The World Trade Organization agreed to create an arbitration panel to rule on Mexico’s request to retaliate on $472 million worth of U.S. exports in the long-running trade spat. Mexico told the WTO’s Dispute Settlement Body on Wednesday that it was still analyzing new rules issued Tuesday by the National Oceanic and Atmospheric Administration, which the agency contends will end discriminatory treatment against Mexico under the labeling program.

The two sides have agreed to cooperate with the arbitration panel so it can finish its work within 60 days. In practice, however, the proceedings can take as long as four to six months. If Mexico decides the NOAA rules do not bring the United States into compliance with its WTO obligations, the administration would likely request a compliance panel to rule on that aspect on the case.

EU NOT GIVING UP ON FINANCIAL SERVICES IN TTIP: The European Union has not stopped trying to convince the United States that financial regulations should be covered under the Transatlantic Trade and Investment Partnership, a senior European Commission official told POLITICO.

The statement was in response to Treasury Secretary Jack Lew’s testimony at a House Financial Services Committee hearing on Tuesday, where he said the EU recognizes the U.S. does not want to cooperate on financial regulations under the trade deal and has shown renewed interest in cooperating in other financial dialogues.

“It is not the case that the EU has given up on this,” said the commission official. “We are negotiating in good faith with the U.S. to set in place the best possible arrangements to beef up regulatory cooperation on financial services between the EU and U.S., and our strong preference is for this to be within TTIP.”

COMMERCE SETS NEW PRECEDENT WITH ZTE DECISION: The Commerce Department’s decision to issue a “temporary general license” allowing U.S. suppliers to continue sending parts to Chinese telecommunications giant ZTE despite its violation of Iran sanctions has never been tried before, a department official said Wednesday.

“It’s a novel idea, but it’s still legal,” Kevin Wolf, assistant Commerce secretary for export administration, said at a business advisory meeting.

The department will make a the license available to U.S. suppliers starting today, a move that indicates the commercial and diplomatic impact of the administration’s initial decision earlier this month to punish the company. The department placed ZTE on its “entity list,” denying all supply shipments, after the company was accused of violating the law by selling telecommunications equipment containing U.S. parts and components in Iran and possibly other sanctioned countries, such as North Korea.

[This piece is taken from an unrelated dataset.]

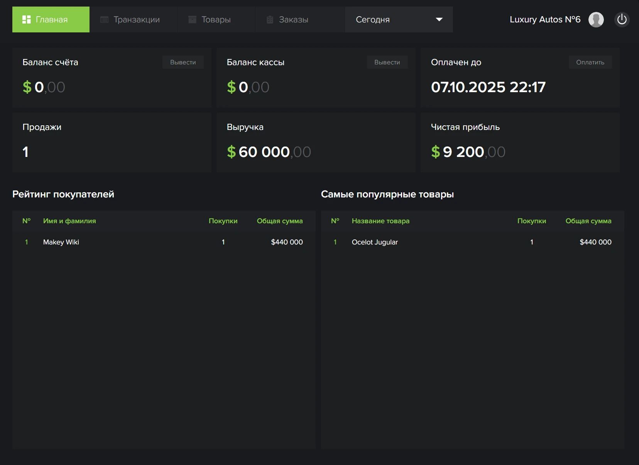The height and width of the screenshot is (465, 639).
Task: Click the Оплатить button
Action: tap(590, 62)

Under the temporary general license, ZTE and subsidiary ZTE Kangxun will remain on the entity list, but U.S. suppliers can continue to maintain their business relationships. The license will remain in effect until June 30 and can be renewed if ZTE continues to meet commitments it agreed to with the U.S. government. Wolf would not specify what those commitments were.

NOTICING INDIA’S TFA COMMITMENTS: India on Wednesday informed the WTO of which parts of the Trade Facilitation Agreement it plans to implement immediately when the deal takes effect. Notably, certain provisions on the publication of proposed regulations and laws and related public comment periods are not on the list.

The agreement requires countries to “provide opportunities and an appropriate time period to traders and other interested parties to comment on the proposed introduction or amendment of laws and regulations of general application related to the movement, release, and clearance of goods.” It must also ensure that “new or amended laws and regulations” related to the same issues “are published or information on them made otherwise publicly available, as early as possible before their entry into force, in order to enable traders and other interested parties to become acquainted with them.” India has not committed to immediately comply with either provision.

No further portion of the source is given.